Rice. 41. "Wheel of Laughter." People on the spinning circle are thrown off the edges.
The globe is, in essence, the same “wheel of laughter”, only of gigantic size. The earth, of course, does not throw us off itself, but it still reduces our weight. And at the equator, where the rotation speed is greatest, there is a decrease weight from this reason, it reaches 1/300th of a share. And together with another reason (compression of the Earth), the weight of each body at the equator decreases, in general, by half a percent (i.e., by 1/200), so that an adult weighs about 300 g less at the equator than at the pole.
Ink swirls
Pierce a circle of smooth white cardboard in the center with a pointed match; you will get the pinwheel shown in Fig. 42 on the left is approximately half life size. It doesn't require much dexterity to make it spin on the pointed end of a match; Just twist the match between your fingers and quickly drop the pinwheel onto a smooth place.
Rice. 42. How ink drops spread on a spinning paper mug.
With such a turntable you can do a very revealing experiment. Before swirling it, apply a few small drops of ink to the top of the circle. Without letting them dry out, make the pinwheel spin. When it stops, look what happened to the drops: each of them spread into a spiral line, and all these curls together create a kind of vortex.
The resemblance to a vortex is not accidental. What do the ink swirls on a cardboard mug say? These are traces of the movement of ink drops. The drop undergoes the same thing that a person experiences on the rotating disk of the “wheel of laughter”. Carrying away from the center by the centrifugal effect, it ends up in places on the disk that have a greater circular speed than the speed of the drop itself. In these places, the circle slips out from under the drop and gets ahead of it. The situation occurs as if the drop lags behind the circle, retreats back from the radius. Its path is therefore curved, and we see on the mug a trace of curvilinear movement.

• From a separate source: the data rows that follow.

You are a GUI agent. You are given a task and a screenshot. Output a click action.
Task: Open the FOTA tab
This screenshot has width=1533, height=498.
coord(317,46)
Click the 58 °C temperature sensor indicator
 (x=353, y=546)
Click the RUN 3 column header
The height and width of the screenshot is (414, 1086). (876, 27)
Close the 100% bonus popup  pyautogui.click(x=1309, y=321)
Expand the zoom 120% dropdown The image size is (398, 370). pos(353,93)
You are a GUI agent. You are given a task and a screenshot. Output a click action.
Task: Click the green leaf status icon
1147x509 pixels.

Air currents diverging from a place undergo the same thing. high pressure atmospheres (in "anticyclones") or converging to a place of low pressure (in "cyclones"). Ink swirls are a smaller version of these gigantic air vortices.
Deceived plant
With rapid rotation, the centrifugal effect can reach such a magnitude that it exceeds the effect of gravity. Here is an interesting experiment showing what a significant throwing force develops when an ordinary wheel rotates. We know that a young plant always directs its stem in the direction opposite to gravity, i.e., simply put, it grows upward. But make seeds germinate on the rim of a rapidly rotating wheel, as the English botanist Knight first did more than a hundred years ago. You will see an amazing thing: the roots of the sprouts will be directed outward, and the stems will be directed inward, along the radii of the wheel (Fig. 43).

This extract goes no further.